SOURCE RECORDS:
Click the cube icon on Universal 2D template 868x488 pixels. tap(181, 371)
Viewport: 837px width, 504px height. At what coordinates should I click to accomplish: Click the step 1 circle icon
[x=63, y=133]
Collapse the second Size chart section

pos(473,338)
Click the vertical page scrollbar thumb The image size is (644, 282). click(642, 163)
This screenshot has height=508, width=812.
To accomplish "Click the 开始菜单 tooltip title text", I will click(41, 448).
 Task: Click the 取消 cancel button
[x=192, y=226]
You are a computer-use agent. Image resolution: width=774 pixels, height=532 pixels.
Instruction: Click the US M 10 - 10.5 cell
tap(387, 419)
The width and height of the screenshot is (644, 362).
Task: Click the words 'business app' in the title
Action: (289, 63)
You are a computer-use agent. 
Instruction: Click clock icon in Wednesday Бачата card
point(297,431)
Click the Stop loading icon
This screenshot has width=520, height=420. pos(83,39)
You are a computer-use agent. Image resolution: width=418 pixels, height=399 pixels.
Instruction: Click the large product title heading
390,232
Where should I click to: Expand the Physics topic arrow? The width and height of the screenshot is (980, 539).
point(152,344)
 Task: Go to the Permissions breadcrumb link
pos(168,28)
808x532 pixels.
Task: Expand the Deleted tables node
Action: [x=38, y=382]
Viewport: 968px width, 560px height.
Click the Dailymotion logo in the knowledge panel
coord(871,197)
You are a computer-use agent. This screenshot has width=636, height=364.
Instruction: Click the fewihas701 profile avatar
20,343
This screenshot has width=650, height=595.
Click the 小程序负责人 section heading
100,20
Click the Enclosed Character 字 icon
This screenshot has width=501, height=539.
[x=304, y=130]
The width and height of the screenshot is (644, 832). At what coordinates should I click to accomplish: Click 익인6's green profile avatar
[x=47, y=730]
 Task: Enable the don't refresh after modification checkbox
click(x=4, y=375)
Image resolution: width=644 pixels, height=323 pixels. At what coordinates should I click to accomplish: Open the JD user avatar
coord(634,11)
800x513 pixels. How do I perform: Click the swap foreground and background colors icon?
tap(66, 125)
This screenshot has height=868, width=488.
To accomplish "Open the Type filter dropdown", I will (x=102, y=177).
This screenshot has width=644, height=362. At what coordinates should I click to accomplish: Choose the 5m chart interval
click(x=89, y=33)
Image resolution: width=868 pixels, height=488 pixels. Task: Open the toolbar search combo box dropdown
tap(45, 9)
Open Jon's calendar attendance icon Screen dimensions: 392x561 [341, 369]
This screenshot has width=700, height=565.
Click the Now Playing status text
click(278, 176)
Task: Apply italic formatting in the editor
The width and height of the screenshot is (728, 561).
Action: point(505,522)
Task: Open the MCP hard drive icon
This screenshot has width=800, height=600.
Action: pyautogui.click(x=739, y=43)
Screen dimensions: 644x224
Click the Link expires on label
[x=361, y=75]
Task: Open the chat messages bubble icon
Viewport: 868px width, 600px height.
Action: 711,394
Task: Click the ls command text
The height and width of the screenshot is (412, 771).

PROBLEM TO SOLVE: Take the listing from its first line to the line containing "Click the vertical". Reproduce those lines exactly and nothing else.

RESULT:
Click the cube icon on Universal 2D template 868x488 pixels. tap(181, 371)
Viewport: 837px width, 504px height. At what coordinates should I click to accomplish: Click the step 1 circle icon
[x=63, y=133]
Collapse the second Size chart section

pos(473,338)
Click the vertical page scrollbar thumb The image size is (644, 282). click(642, 163)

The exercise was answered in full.